- _Work to complete_
From the line containing "Instruction: Open 企业邮箱 external link icon" down to the line containing "Task: Click the pencil icon next to Overview" in the records below, reproduce every line exactly, ends included, and omit all others.
────
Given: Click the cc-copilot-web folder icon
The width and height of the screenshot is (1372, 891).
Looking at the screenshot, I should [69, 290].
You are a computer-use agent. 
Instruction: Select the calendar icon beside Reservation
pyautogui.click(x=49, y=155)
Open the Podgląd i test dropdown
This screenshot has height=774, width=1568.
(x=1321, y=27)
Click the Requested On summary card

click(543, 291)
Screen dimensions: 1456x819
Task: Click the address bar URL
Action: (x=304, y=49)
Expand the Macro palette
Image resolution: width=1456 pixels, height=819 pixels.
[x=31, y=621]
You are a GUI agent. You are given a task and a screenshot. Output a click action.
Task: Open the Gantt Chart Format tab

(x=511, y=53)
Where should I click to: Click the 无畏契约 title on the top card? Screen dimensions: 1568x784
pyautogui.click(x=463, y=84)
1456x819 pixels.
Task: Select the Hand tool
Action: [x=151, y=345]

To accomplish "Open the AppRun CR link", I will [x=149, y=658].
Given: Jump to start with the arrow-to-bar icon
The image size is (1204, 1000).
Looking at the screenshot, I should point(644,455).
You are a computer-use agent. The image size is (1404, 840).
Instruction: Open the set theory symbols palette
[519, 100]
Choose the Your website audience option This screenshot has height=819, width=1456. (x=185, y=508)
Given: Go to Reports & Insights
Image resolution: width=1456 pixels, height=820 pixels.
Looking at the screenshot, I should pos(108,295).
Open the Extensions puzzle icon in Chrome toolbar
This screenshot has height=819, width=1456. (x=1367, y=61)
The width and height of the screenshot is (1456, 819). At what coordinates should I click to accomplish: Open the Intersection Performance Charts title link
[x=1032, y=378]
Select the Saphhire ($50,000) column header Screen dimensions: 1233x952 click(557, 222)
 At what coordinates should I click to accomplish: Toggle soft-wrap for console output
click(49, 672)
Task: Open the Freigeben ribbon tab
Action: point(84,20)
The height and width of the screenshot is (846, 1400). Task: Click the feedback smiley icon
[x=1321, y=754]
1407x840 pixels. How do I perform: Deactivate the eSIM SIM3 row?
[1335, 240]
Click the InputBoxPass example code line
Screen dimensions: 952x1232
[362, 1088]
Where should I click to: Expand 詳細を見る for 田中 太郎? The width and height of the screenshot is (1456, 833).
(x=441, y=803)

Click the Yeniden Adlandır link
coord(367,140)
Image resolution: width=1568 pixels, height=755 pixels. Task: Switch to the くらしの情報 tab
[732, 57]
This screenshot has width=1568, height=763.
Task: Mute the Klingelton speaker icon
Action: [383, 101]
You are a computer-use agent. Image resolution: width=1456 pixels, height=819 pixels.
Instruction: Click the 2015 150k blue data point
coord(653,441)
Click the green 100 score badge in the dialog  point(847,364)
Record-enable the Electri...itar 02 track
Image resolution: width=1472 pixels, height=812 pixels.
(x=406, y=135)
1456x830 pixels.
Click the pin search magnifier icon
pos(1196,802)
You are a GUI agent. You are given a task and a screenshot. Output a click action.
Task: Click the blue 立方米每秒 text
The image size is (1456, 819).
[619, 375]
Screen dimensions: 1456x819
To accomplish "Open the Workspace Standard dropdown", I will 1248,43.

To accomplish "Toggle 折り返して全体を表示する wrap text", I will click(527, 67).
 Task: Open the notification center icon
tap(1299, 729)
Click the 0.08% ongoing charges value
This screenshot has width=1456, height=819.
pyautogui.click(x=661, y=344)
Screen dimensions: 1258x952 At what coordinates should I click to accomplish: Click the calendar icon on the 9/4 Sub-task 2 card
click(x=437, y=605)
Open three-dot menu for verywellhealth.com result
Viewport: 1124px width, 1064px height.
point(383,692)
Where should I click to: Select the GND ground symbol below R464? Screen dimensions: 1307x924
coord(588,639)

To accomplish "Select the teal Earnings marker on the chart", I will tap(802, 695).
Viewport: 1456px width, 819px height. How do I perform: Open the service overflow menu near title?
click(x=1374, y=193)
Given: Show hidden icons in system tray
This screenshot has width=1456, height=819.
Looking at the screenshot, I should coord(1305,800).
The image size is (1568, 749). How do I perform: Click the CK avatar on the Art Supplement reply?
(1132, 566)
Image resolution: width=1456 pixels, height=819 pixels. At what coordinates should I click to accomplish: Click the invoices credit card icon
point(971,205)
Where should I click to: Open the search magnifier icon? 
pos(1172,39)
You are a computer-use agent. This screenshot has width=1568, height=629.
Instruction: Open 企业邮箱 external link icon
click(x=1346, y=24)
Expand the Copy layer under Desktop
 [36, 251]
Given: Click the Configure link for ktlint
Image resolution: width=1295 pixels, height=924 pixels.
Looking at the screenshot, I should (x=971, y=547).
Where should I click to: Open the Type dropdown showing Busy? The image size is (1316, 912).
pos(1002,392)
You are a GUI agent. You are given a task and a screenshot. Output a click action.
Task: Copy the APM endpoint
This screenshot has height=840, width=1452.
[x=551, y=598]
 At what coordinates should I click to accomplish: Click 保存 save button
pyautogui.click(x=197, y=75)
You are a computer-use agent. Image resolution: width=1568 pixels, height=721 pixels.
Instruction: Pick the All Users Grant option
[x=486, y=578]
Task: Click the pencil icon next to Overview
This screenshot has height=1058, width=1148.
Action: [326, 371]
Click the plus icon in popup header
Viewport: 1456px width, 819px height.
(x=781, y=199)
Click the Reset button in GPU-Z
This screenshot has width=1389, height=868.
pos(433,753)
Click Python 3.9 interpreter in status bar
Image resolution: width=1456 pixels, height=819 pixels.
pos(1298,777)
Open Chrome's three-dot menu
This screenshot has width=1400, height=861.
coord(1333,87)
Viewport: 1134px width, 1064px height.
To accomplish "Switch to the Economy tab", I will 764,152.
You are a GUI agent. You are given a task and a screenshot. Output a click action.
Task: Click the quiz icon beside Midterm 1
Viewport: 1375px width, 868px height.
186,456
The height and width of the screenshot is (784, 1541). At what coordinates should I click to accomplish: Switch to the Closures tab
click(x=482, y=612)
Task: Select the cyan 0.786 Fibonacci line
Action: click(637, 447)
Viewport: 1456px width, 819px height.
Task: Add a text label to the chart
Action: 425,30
────
- _Solution to this task_
Instruction: Open 企业邮箱 external link icon
click(x=1346, y=24)
Expand the Copy layer under Desktop
 [36, 251]
Given: Click the Configure link for ktlint
Image resolution: width=1295 pixels, height=924 pixels.
Looking at the screenshot, I should (x=971, y=547).
Where should I click to: Open the Type dropdown showing Busy? The image size is (1316, 912).
pos(1002,392)
You are a GUI agent. You are given a task and a screenshot. Output a click action.
Task: Copy the APM endpoint
This screenshot has height=840, width=1452.
[x=551, y=598]
 At what coordinates should I click to accomplish: Click 保存 save button
pyautogui.click(x=197, y=75)
You are a computer-use agent. Image resolution: width=1568 pixels, height=721 pixels.
Instruction: Pick the All Users Grant option
[x=486, y=578]
Task: Click the pencil icon next to Overview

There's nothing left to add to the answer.